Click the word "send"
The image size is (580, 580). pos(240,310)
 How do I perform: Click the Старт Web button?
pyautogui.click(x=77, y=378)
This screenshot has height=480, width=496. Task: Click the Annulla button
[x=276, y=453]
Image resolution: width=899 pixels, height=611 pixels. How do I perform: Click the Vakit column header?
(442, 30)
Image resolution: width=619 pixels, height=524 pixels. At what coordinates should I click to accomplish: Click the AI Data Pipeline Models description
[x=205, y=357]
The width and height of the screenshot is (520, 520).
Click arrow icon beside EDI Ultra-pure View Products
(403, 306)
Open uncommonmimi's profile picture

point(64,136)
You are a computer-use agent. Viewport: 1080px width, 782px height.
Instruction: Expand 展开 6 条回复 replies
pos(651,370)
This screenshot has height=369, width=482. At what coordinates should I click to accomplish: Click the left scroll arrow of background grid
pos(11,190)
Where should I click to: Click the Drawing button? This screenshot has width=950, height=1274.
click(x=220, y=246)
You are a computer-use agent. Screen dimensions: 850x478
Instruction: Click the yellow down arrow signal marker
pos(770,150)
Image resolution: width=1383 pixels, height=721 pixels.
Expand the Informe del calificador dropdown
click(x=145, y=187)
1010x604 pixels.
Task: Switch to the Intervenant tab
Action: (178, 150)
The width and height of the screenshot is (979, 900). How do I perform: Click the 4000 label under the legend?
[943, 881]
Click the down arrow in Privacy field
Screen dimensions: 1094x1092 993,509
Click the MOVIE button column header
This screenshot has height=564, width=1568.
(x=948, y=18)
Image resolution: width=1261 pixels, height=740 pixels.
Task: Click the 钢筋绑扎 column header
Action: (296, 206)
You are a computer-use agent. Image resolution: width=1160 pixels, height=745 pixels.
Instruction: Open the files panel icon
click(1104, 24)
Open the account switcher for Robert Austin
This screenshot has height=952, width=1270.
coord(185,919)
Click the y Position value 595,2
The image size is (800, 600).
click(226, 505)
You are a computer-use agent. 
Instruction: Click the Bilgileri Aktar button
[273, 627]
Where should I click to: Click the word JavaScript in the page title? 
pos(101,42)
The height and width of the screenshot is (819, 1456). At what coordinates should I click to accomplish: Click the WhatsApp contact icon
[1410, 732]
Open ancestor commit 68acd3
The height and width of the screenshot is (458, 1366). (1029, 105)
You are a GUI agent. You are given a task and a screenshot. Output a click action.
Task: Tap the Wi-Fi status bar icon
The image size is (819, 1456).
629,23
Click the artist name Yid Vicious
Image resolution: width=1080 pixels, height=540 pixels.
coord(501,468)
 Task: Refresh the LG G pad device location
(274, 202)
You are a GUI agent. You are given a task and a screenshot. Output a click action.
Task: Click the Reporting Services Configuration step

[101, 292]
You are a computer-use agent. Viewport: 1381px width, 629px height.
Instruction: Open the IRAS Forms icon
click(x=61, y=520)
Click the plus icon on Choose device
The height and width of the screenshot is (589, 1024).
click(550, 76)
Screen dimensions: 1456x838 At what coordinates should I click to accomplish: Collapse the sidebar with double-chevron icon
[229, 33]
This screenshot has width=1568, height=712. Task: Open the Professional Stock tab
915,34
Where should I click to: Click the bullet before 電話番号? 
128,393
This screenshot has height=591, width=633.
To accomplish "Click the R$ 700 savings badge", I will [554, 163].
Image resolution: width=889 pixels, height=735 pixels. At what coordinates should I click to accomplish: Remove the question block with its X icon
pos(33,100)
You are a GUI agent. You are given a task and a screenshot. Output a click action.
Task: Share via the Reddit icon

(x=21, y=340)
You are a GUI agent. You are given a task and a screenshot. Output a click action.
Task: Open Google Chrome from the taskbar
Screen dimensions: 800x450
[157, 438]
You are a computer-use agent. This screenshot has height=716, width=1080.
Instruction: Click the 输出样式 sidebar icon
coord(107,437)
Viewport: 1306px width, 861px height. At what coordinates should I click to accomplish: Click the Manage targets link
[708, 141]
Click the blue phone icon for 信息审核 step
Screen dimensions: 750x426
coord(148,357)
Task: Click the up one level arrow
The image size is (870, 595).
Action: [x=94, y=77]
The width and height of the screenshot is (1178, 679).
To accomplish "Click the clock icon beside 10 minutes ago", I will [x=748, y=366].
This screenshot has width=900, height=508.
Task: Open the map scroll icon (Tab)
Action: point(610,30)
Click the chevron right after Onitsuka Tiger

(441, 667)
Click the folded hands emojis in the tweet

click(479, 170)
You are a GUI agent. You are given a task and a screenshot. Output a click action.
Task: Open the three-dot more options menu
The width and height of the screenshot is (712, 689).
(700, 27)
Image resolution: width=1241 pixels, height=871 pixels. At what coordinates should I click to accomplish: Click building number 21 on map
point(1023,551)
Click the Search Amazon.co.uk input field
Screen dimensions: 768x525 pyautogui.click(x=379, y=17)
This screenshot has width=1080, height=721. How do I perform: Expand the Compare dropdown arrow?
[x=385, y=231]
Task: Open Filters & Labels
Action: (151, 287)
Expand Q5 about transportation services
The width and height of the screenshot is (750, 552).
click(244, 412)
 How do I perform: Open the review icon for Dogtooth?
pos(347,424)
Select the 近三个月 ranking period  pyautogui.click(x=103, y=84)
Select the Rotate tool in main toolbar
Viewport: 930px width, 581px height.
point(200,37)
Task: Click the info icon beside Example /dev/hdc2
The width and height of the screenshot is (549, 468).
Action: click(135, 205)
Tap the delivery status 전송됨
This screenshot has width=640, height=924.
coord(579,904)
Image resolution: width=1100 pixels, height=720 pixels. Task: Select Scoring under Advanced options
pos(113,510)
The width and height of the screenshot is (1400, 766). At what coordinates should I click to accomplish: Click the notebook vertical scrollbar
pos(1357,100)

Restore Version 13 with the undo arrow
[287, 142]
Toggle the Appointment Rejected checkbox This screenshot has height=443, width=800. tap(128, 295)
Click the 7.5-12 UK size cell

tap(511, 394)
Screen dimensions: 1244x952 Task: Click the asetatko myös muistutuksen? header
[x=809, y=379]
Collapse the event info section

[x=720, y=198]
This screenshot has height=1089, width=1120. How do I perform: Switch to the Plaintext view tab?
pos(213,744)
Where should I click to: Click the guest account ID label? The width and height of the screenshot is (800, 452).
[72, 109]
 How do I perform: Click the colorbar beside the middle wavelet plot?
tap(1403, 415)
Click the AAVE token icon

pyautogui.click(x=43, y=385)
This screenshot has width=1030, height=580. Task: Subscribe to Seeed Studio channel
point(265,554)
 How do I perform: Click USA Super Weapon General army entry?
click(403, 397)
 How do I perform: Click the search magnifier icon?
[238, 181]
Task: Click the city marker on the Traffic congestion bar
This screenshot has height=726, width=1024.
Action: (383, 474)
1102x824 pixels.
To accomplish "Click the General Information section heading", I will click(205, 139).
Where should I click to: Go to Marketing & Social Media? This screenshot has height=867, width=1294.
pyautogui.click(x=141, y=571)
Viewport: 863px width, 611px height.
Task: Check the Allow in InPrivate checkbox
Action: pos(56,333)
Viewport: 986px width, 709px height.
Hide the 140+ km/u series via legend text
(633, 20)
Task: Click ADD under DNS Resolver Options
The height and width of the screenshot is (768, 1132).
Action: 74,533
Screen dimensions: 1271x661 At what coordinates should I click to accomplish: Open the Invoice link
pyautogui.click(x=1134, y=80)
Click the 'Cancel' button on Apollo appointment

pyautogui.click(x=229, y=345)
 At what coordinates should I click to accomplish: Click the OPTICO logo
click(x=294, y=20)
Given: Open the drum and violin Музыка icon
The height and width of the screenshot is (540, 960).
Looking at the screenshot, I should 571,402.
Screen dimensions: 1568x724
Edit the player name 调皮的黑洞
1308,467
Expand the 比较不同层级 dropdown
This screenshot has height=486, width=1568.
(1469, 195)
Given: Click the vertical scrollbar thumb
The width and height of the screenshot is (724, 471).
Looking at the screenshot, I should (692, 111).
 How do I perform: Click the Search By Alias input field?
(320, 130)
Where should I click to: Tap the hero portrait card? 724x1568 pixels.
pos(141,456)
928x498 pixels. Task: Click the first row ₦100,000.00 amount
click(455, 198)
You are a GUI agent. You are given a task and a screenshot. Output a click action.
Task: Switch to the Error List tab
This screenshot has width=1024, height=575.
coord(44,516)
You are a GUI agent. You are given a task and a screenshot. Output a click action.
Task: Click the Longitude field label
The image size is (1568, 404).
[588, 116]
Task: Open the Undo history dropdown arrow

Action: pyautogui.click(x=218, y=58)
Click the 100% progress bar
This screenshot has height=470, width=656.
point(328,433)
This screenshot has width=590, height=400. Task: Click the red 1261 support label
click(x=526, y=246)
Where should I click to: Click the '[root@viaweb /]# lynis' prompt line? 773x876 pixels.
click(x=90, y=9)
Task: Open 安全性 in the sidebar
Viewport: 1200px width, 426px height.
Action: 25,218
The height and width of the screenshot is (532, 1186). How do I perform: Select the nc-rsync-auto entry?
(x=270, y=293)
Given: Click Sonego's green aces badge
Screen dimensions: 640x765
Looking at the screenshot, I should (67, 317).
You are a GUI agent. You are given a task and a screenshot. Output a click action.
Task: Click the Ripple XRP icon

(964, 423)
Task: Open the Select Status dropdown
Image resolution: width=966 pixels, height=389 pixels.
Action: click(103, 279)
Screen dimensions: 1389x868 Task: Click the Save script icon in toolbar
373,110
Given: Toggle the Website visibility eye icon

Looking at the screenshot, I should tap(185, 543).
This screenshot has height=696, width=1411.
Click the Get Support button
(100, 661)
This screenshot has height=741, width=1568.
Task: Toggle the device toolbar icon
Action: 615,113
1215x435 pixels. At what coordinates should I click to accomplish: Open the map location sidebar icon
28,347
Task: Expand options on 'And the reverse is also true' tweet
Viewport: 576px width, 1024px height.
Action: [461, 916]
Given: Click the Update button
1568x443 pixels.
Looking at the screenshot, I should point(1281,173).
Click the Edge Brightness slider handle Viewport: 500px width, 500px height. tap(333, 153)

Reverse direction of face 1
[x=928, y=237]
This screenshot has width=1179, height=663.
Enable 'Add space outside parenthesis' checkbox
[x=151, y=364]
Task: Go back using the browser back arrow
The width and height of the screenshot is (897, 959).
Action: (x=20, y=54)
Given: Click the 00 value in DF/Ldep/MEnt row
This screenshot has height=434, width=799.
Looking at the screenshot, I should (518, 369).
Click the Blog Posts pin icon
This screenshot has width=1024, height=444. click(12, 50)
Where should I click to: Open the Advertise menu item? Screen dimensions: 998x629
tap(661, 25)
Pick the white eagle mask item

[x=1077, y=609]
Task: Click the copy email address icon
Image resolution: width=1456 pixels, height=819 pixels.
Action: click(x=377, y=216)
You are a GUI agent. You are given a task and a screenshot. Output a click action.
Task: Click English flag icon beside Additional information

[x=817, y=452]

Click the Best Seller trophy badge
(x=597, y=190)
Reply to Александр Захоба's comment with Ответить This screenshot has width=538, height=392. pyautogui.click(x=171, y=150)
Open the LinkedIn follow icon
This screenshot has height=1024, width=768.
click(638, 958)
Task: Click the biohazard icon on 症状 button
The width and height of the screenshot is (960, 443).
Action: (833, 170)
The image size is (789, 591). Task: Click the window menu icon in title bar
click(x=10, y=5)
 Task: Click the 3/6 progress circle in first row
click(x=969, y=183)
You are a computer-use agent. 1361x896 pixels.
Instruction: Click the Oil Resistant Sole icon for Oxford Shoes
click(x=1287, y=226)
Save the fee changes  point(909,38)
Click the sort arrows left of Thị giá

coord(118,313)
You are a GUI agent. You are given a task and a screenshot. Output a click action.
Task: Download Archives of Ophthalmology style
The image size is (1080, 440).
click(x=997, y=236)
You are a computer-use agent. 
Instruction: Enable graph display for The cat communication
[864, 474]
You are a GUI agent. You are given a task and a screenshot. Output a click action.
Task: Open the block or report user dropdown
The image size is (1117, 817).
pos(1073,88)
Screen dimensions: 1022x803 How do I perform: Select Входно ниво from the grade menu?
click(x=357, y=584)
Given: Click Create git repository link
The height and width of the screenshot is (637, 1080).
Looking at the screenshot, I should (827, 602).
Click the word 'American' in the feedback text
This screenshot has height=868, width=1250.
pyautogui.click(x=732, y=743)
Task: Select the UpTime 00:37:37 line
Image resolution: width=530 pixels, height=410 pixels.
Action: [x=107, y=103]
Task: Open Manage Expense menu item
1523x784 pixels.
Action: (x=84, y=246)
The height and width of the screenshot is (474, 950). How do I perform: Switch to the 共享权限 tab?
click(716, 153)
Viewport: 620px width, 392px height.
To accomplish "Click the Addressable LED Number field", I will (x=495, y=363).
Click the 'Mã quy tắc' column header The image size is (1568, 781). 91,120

--------

§ TASK ITEM
All that is wanted is the stretch of lines above from the one containing "The image size is (870, 595)." through the one containing "Task: Open the three-dot more options menu", duplicated exactly.

§ OUTPUT FOR THIS EXERCISE
The image size is (870, 595).
Action: [x=94, y=77]
The width and height of the screenshot is (1178, 679).
To accomplish "Click the clock icon beside 10 minutes ago", I will [x=748, y=366].
This screenshot has width=900, height=508.
Task: Open the map scroll icon (Tab)
Action: point(610,30)
Click the chevron right after Onitsuka Tiger

(441, 667)
Click the folded hands emojis in the tweet

click(479, 170)
You are a GUI agent. You are given a task and a screenshot. Output a click action.
Task: Open the three-dot more options menu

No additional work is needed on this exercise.